Then this study used the EnergyPlus program to simulate the energy consumption of HVAC systems in office buildings. Measured energy data were used to validate the simulated results. When using the collected behavior from the offices, the difference between the simulated results and the measured data was less than 13%. When a behavioral ANN model was implemented in the energy simulation, the simulation performed similarly. However, energy simulation using constant thermostat set point without considering occupant behavior was not accurate. Further simulations demonstrated that adjusting the thermostat set point and the clothing could lead to a 25% variation in energy use in interior offices and 15% in exterior offices. Finally, energy consumption could be reduced by 30% with thermostat setback control and 70% with occupancy control.

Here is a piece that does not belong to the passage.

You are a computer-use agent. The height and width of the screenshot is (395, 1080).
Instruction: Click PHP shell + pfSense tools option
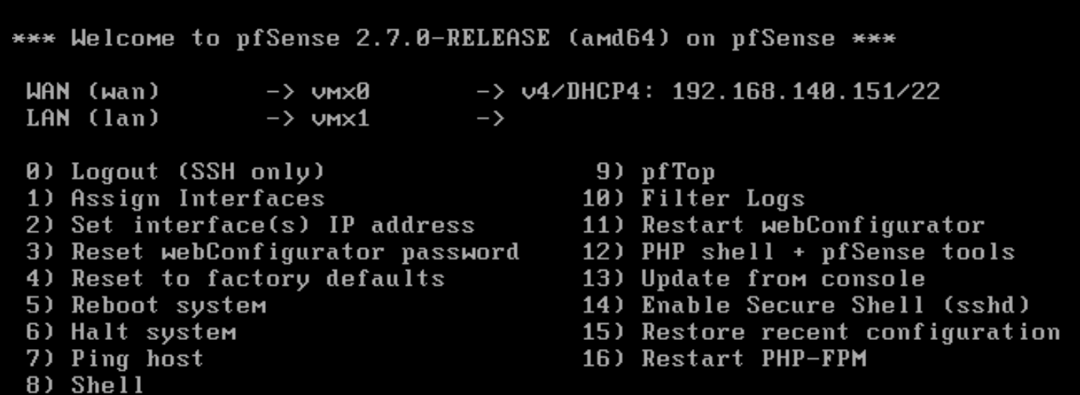(x=798, y=252)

Because of many contextual factors, most previous studies have built data-driven behavior models with limited scalability and generalization capability. This investigation built a policy-based reinforcement learning (RL) model for the behavior of adjusting the thermostat and clothing level. We used Q-learning to train the model and validated with collected data. After training, the model predicted the behavior with R2 from 0.75 to 0.80 in an office building. This study also transferred the behavior knowledge of the RL model to other office buildings with different HVAC control systems. The transfer learning model predicted with R2 from 0.73 to 0.80. Going from office buildings to residential buildings, the transfer learning model also had an R2 over 0.60. Therefore, the RL model combined with transfer learning was able to predict the building occupant behavior accurately with good scalability, and without the need for data collection.
Unsuitable thermostat settings lead to energy waste and an undesirable indoor environment, especially in multi-occupant rooms. This study aimed to develop an HVAC control strategy in multi-occupant offices using physiological parameters measured by wristbands. We used an ANN model to predict thermal sensation from air temperature, relative humidity, clothing level, wrist skin temperature, skin relative humidity and heart rate. Next, we developed a control strategy to improve the thermal comfort of all the occupants in the room. The control system was smart and could adjust the thermostat set point automatically in real time. We improved the occupants’ thermal comfort level that over half of the occupants reported feeling neutral, and fewer than 5% still felt uncomfortable. After coupling with occupancy-based control by means of lighting sensors or wristband Bluetooth, the heating and cooling loads were reduced by 90% and 30%, respectively. Therefore, the smart HVAC control system can effectively control the indoor environment for thermal comfort and energy saving.
As for proposed studies in the future, at first, we will use more advanced sensors to collect more kinds of occupant behavior-related data. We will expand the research on more occupant behavior related to indoor air quality, noise and illuminance level. We can use these data to recognize behavior instead of questionnaire survey now. We will also develop a personalized zonal control system for the multi-occupant office. We can find the number and location of inlet diffusers by using inverse design.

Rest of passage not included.